(Beginning of RECORDS SHOWN)
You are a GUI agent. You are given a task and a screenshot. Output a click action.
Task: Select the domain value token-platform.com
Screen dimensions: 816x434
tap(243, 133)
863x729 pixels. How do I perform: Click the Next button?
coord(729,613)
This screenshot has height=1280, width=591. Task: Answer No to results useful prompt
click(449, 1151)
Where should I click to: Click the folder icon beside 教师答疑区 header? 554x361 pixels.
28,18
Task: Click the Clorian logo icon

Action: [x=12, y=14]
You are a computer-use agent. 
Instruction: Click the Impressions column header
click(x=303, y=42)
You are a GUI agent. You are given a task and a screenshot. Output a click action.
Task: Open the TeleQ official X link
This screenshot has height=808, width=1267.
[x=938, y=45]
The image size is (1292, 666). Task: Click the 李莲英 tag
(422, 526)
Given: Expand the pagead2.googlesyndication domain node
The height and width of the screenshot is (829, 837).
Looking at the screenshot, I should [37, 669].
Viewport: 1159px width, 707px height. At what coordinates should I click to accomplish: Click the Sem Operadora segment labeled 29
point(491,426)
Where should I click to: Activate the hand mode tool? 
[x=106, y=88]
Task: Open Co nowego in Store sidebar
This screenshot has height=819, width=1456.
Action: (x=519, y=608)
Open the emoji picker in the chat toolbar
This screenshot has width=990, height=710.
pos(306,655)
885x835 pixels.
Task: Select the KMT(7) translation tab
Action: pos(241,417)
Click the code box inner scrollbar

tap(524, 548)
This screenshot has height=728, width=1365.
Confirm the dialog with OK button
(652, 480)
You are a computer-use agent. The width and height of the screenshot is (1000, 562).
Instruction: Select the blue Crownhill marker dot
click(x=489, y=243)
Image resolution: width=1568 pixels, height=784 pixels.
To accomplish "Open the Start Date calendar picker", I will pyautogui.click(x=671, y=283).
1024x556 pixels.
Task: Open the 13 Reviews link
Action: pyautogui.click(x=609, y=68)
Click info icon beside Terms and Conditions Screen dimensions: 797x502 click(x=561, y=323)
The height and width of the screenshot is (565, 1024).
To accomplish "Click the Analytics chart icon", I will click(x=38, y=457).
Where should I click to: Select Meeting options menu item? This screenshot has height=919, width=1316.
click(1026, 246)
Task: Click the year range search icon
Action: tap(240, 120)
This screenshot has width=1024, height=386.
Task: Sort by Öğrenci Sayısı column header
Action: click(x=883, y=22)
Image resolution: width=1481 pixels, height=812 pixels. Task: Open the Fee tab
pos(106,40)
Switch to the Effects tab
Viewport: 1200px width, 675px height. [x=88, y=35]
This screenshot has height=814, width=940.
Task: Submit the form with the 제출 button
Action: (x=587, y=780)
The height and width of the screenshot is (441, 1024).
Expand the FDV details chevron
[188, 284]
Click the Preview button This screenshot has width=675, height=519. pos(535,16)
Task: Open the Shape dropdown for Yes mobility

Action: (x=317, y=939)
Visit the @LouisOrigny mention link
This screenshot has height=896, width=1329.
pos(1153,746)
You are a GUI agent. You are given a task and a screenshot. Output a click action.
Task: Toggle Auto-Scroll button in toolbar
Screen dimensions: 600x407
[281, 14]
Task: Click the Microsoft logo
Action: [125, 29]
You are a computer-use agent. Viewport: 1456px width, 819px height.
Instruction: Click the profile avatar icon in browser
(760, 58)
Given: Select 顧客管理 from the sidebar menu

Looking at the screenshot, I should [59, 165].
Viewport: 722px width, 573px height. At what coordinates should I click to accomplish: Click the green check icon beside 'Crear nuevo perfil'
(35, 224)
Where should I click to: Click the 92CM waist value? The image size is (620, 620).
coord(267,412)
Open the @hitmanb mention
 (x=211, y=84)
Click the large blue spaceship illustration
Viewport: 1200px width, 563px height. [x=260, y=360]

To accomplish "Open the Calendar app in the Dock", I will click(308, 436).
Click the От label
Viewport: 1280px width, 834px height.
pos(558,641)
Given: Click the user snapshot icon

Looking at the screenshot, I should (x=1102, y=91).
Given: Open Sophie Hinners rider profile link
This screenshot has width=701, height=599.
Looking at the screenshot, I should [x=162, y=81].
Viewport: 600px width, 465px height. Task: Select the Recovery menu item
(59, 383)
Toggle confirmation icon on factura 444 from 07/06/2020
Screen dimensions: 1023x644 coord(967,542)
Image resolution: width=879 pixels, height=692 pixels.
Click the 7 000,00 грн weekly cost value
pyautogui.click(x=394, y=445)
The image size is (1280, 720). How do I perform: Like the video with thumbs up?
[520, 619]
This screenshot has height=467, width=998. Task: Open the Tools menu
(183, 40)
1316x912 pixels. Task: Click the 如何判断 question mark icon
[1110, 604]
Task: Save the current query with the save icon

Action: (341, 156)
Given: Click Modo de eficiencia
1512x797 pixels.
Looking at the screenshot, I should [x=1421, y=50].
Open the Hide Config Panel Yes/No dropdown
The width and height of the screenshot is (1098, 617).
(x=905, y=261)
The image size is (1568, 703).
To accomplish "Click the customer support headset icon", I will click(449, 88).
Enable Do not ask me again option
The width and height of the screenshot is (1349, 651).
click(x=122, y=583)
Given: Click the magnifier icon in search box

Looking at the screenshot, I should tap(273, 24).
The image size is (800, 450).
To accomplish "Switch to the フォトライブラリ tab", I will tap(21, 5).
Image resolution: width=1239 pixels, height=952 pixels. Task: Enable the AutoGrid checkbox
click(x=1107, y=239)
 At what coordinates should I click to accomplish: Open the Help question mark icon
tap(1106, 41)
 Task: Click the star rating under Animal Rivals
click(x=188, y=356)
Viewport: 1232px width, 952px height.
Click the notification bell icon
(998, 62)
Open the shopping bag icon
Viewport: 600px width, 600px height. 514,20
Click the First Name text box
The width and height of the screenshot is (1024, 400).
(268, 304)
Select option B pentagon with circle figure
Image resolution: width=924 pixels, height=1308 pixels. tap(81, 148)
(End of RECORDS SHOWN)
**TASK STATEMENT:** Using the records above, gather all lines where the string "domain" is present.

**RESPONSE:**
Task: Select the domain value token-platform.com
Given: Expand the pagead2.googlesyndication domain node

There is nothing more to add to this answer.